An awful lot of people who were at the fight that night never saw, or claimed they never saw, the punch that floored Liston. Others, including Sports Illustrated‘s Tex Maule, were adamant that the punch was no phantom, but a perfectly timed blow that legitimately rocked the former champ. (Note: The photo above is not a shot of the phantom punch.)

See a gallery of rare photos from Ali-Liston II.

In the years after the fight, various theories have been floated in order to explain what some fight fans can’t or don’t want to accept — namely, that Ali beat Liston. Period.

But Liston was in debt to the Mafia and threw the fight to pay it off, some say. Or: Liston was frightened that Black Muslims, gunning for Ali (who had a falling out with Malcolm X before the latter’s assassination in February 1965) might kill him by mistake. All very fascinating and even, in a sordid way, kind of romantic. But sportswriters like Maule, Lou Eisen and others are just as sure that the punch in question was more than enough to rattle the older, out-of-shape and woefully undisciplined Liston.

In his cover story in the June 7, 1965, issue of SI, for example, Maule wrote that “the knockout punch itself was thrown with the amazing speed that differentiates Clay [as he was still called then by most in the media] from any other heavyweight.

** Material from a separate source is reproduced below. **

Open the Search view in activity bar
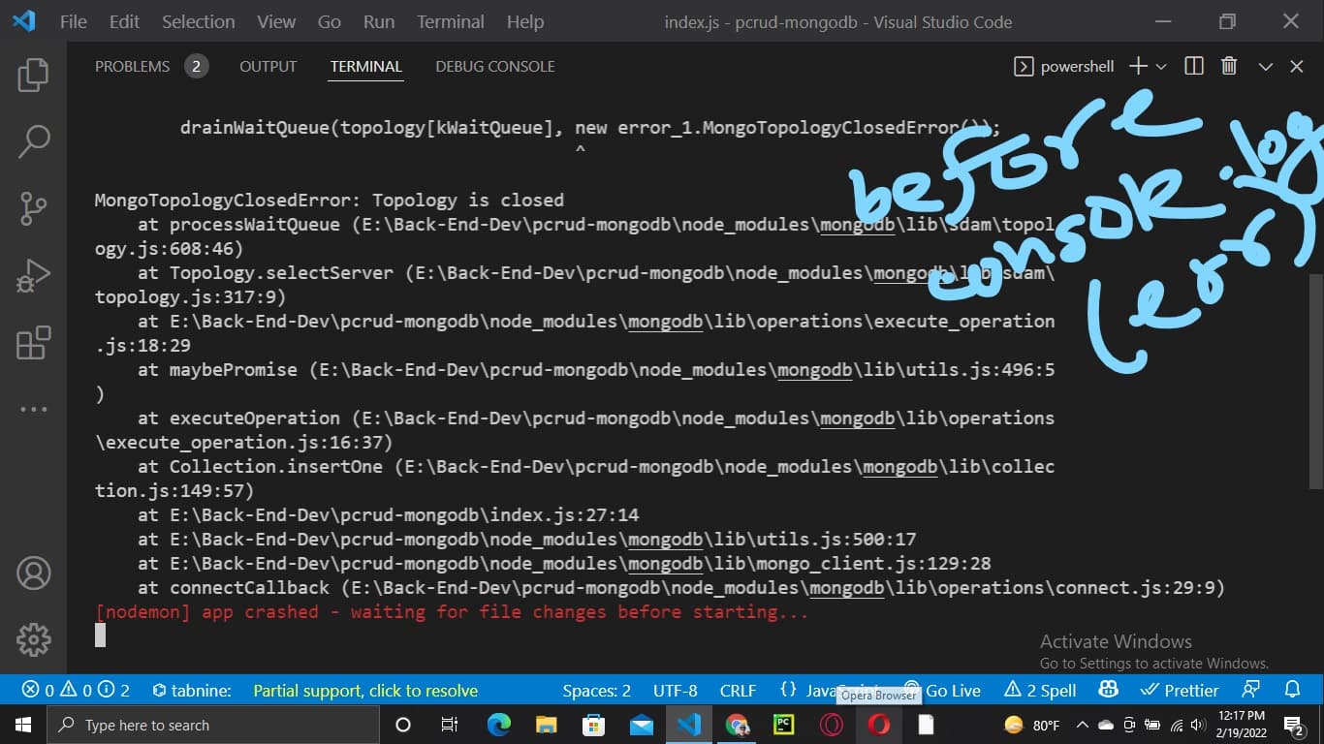This screenshot has width=1324, height=744. click(33, 141)
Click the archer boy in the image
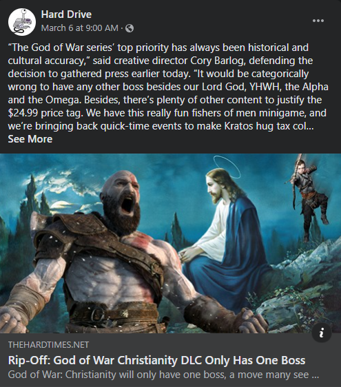 [309, 198]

He leaned away from one of Liston’s ponderous, pawing left jabs, planted his left foot solidly and whipped his right hand over Liston’s left arm and into the side of Liston’s jaw. The blow had so much force it lifted Liston’s left foot, upon which most of his weight was resting, well off the canvas.”

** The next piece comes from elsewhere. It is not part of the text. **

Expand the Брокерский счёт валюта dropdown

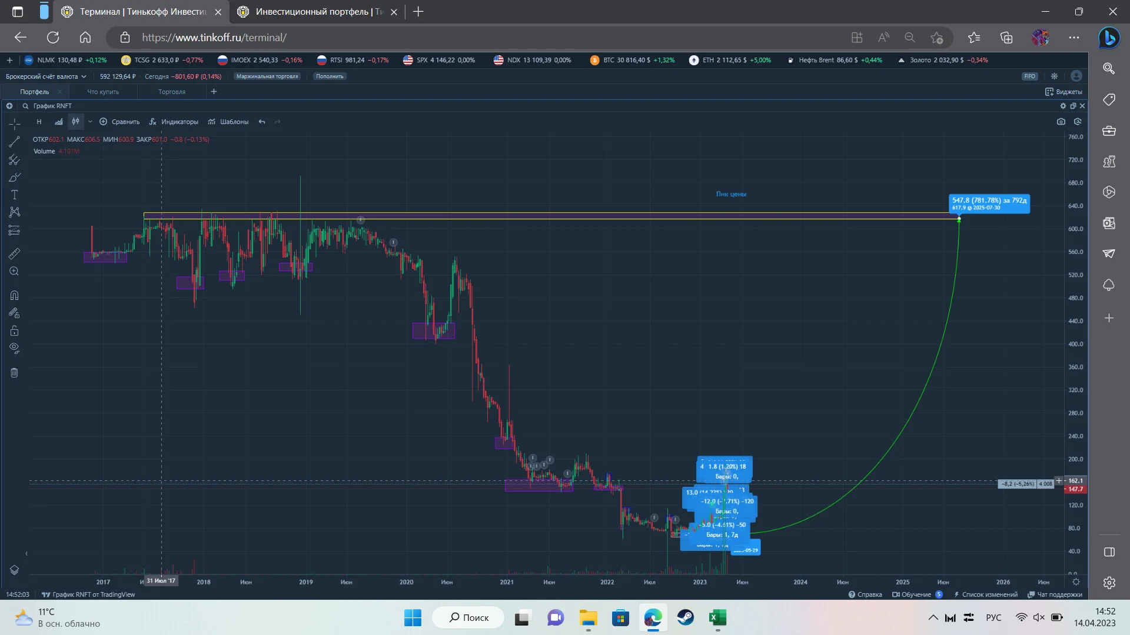[x=46, y=76]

“He knocked out big Sonny Liston,” the magazine asserted elsewhere in the same issue, “with a punch so marvelously fast that almost no one believed in it — but it was hard and true.”

Watch it here, and judge for yourself. Right at the 4:02 mark, it sure sounds pretty damn hard and true.

Ben Cosgrove is the editor of LIFE.com. Picture This is his weekly (and occasionally more frequent) feature for The Stacks.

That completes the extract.